Опубликовано в журнале Волга, номер 11, 2024
Поэма Елены Шварц «Прерывистая повесть о коммунальной квартире»[1] была написана в марте-апреле 1996 г. Определение «прерывистый» у Шварц всегда было точным, жанровым – в предисловии декабря 1996 года к изданию маленьких поэм (реализованному во втором томе пятитомного собрания, открывающемуся поэмой «Хомо Мусагет») поэтесса говорит, что маленькая поэма отличается от обычной поэмы «крайне прерывистым развитием фабулы»[2]. В маленькой поэме Шварц там же выделяла подземное течение сюжета, возвращение к истоку, контрапункт, и в конце концов трагическую структуру с монологами, хорами, катарсисом и апофеозом.

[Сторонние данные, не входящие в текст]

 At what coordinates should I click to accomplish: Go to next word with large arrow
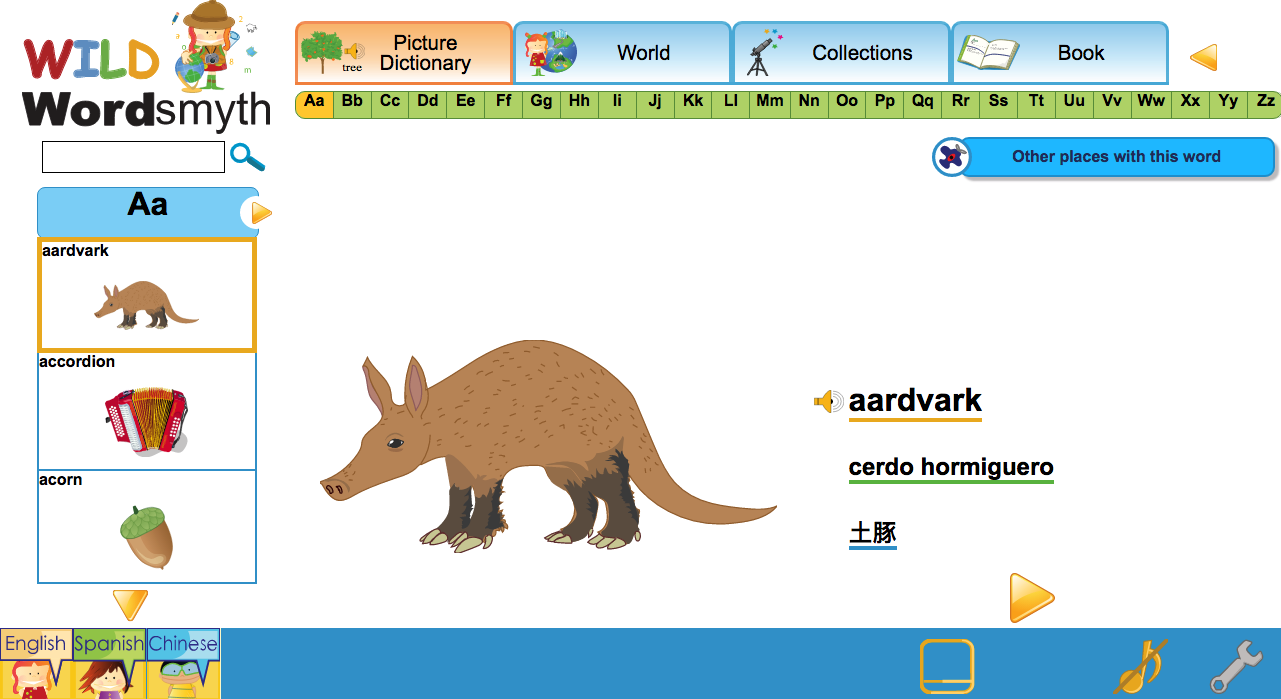click(1031, 598)
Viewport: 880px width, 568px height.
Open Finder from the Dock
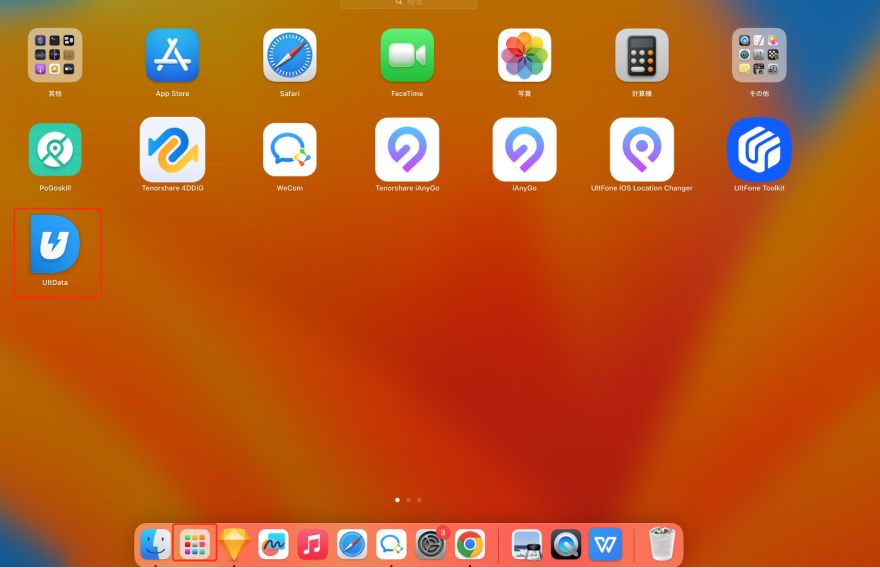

Суперэкуменическая «Прерывистая повесть…» ставит вопрос: чей это апофеоз? Героев, праведников различных религий, принесенных в жертву, или «я», субъекта речи, который подслушивает разговоры героев из другой квартиры? Этот/эта «я» говорит после исчезновения, апофеоза, вознесения героев итоговые слова:
И царство Духа наступает
На небе, море, на земле,
И гул колоколов не тает,
Трепещет в бедной голове.
Царство Духа, или Царство Третьего Завета, по Мережковскому и Гиппиус, оказывается уже не проповедью, а – колокольной симфонией, резонанс которой доходит до небесных высот и подземных глубин. Сама эта идея восходит к знаменитому Иоахиму Флорскому (1135–1202), калабрийскому аббату, соединившему письменный нарратив проповеди и графические схематизации догматов в их практическом измерении реформы монашеской жизни – благодаря такому наложению и получилось, что книги двух Заветов уступят Завету, начертанному в сердце как особая графика, идеальный рисунок праведности. Виктор Кривулин упоминал местночтимого святого как символ всей Италии и всего лучшего удела человечества в ранних стихах:
Я зажмурюсь – во тьме промелькнут
стадо скал и зеленое море –
вечный луг Иокима дель Фьоре,
дни молитв и дельфинов, хрустальные капли минут…[3]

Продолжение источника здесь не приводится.